A's hosts (for lack of a better word) are for the most part oblivious to his possession, which never lasts more than 24 hours. A is able to "access" the memories of his host, which allows him to get through a day in their life, but he does not have access to their emotions or feelings. When he leaves their body, they are left with the memories of what they did that day, but have no memory of A's possession.
A has accepted his fate and lives by simple guidelines: Don't get too attached, avoid being noticed, and do not interfere. All that changes for A when he wakes up in the body of Justin and meets Justin's girlfriend, Rhiannon. For the first time, A wants nothing more than to wake up every day in the same body so that he can see Rhiannon again. As A and Rhiannon fall for each other, they must struggle to find a way around their biggest obstacle: how do you love someone who changes everyday?
When I first read the synopsis of this book I was immediately intrigued by the idea of the story. It was a very quick read and I enjoyed the story very much. It raises some interesting questions about love and our perception of each other. How do you love someone who appears different to you every day? I think that we would all like to think that when it comes to love, the physical doesn't matter, but it does. So I can completely understand Rhiannon's struggle. How can you love someone fully when you have no mental construct of the person, no way to really define them? How do you reconcile that person in your mind when every day they appear in a different form? How does your mind wrap around that idea? And if the person never knows where they are going to wake up, how do you depend on that person? What if love isn't always enough?
My only problem with the book was that it felt unfinished, or underdeveloped might be the better word.
The next part of my review may contain some spoilers, so proceed with caution.

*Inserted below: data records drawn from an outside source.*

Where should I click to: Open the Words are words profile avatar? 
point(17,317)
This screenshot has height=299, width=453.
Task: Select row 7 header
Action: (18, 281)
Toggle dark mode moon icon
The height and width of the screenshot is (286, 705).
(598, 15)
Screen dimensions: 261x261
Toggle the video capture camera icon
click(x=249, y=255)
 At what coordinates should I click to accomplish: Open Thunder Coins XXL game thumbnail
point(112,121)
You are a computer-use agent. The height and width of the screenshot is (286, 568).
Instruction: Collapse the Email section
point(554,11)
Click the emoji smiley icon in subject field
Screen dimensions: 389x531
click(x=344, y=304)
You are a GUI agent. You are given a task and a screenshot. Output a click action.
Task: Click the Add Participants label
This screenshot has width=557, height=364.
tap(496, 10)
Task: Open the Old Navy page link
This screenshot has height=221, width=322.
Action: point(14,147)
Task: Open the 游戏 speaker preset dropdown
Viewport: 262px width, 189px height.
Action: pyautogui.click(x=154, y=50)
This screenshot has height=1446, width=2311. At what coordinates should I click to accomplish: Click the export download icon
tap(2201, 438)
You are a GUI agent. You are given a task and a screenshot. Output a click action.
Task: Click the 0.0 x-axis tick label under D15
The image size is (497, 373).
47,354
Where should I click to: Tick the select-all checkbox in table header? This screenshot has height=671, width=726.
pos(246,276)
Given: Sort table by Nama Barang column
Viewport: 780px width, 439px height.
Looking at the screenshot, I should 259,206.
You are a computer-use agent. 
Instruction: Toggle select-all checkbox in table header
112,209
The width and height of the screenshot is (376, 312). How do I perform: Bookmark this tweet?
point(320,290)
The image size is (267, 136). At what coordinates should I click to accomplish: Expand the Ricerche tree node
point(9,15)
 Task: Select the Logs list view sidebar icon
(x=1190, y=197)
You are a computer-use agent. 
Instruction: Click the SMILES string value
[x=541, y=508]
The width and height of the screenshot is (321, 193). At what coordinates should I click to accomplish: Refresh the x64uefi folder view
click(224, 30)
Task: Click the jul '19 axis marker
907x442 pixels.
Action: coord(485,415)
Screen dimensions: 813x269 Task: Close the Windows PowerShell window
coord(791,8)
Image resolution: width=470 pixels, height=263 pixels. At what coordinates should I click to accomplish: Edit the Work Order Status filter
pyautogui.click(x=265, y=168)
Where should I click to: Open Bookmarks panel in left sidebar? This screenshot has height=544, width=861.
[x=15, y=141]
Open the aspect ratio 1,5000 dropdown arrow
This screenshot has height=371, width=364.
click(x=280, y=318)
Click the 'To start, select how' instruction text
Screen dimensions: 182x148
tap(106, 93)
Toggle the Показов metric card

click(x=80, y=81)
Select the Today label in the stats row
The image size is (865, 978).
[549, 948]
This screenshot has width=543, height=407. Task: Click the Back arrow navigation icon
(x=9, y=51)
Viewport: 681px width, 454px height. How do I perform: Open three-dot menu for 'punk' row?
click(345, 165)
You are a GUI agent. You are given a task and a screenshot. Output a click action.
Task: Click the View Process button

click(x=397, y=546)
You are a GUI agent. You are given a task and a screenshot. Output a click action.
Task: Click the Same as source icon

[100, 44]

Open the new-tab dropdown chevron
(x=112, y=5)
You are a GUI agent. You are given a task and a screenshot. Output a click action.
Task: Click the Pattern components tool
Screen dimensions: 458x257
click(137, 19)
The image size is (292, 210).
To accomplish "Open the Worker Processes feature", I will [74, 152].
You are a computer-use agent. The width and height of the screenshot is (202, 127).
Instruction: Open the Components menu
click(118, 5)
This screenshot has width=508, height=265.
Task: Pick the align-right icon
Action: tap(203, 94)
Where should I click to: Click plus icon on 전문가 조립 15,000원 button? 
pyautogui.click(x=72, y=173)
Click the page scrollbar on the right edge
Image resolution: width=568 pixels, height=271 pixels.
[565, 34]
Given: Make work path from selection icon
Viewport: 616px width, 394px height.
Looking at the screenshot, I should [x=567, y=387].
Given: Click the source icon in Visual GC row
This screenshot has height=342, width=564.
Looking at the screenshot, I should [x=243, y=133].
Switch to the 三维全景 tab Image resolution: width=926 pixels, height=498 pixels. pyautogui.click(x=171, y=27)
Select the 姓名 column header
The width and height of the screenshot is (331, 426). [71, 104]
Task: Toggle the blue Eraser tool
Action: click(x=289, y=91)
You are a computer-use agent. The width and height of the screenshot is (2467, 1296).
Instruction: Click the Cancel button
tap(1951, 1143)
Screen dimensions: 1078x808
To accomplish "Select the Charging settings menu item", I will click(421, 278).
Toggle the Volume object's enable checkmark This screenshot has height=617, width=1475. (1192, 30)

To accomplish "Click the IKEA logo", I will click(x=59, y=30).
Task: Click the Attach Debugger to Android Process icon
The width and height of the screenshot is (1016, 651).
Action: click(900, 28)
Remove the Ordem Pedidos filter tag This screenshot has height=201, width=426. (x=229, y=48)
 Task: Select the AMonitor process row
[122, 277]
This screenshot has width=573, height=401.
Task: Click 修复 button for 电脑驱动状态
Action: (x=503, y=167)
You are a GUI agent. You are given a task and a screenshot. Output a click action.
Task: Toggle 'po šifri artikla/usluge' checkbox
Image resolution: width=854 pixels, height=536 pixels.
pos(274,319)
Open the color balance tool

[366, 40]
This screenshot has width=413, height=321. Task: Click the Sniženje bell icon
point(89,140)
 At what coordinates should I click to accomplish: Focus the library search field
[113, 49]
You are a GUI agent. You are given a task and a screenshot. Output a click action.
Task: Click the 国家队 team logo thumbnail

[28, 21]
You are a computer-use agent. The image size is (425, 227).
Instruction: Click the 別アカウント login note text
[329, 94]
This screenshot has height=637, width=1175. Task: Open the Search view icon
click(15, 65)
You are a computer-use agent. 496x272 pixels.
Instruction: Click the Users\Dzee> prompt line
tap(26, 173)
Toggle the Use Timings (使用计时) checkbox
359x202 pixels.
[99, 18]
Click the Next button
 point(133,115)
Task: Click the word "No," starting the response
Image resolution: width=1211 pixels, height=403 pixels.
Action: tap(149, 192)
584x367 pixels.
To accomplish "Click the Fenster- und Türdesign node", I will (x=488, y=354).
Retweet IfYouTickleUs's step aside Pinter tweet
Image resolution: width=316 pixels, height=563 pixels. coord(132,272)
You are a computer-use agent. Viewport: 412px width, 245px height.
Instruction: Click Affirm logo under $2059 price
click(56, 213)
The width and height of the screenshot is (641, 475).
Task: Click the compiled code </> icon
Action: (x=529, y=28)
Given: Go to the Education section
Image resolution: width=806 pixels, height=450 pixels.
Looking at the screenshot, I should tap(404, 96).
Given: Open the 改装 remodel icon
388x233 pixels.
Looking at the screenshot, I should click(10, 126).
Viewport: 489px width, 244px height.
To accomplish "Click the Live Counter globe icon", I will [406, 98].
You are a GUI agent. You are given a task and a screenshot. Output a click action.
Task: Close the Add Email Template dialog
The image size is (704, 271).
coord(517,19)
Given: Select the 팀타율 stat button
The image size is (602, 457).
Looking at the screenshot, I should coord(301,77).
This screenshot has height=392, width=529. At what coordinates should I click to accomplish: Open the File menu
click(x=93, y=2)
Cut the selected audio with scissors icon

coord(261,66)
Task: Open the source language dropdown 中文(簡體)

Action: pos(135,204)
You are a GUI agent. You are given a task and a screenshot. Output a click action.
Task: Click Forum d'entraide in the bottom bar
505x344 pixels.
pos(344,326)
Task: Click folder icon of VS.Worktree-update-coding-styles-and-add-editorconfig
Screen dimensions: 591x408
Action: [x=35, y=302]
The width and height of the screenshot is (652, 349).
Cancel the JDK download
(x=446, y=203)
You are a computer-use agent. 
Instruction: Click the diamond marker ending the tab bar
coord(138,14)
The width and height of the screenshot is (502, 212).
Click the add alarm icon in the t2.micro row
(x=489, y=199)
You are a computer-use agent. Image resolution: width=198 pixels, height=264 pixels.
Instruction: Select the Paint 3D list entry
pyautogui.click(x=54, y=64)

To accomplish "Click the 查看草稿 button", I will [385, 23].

We never get to unravel the mystery of A's existence and why he must borrow the bodies of other people. The story started to move in that direction after A possess the body of Nathan who wakes up in his car on the side of the road with the feeling that someone else was in control of his body. Nathan is somehow able to track A's email address and demands answers. It is through Nathan that A meets Reverend Poole, who is the first to suggest that A is not as unique as he thought and that there are others like him. Furthermore, he suggests that it may be possible for A to remain in the same body. The problem is, this turn of events stops cold and leaves more unanswered questions.
Instead of pursuing this new development and possibly unraveling his own mystery, A just leaves. While there is a vague indication that A is morally opposed to possessing a person against their will indefinitely, the reasons for his departure are not entirely clear. If he was so in love with Rhiannon, how is he able to leave her so easily? The fact that he does not even attempt to discover the truth is mind boggling to me. Although maybe he's the bigger person. Maybe he left because he knew the temptation to act on the information would be too much. My issue is that the story seems to break off too quickly, leaving too many questions unanswered. Who is this Reverend Poole? Are there really others like A? Why does all of this happen? Is there a way to stop it?
It is unclear to me if the author is setting the story up for a sequel or if he simply chose not to answer these questions, but it is somewhat frustrating for me as a reader to have so many unanswered questions at the end of book. As far as I know there are no plans for a sequel and I am inclined to think that the author intentionally left these questions unanswered.
Having said all that, the story itself is intriguing and well written. I have a feeling that most readers will either love this book or hate it. I didn't love it, but I did like it and I would recommend it others with the caution that they may be left wanting at the end.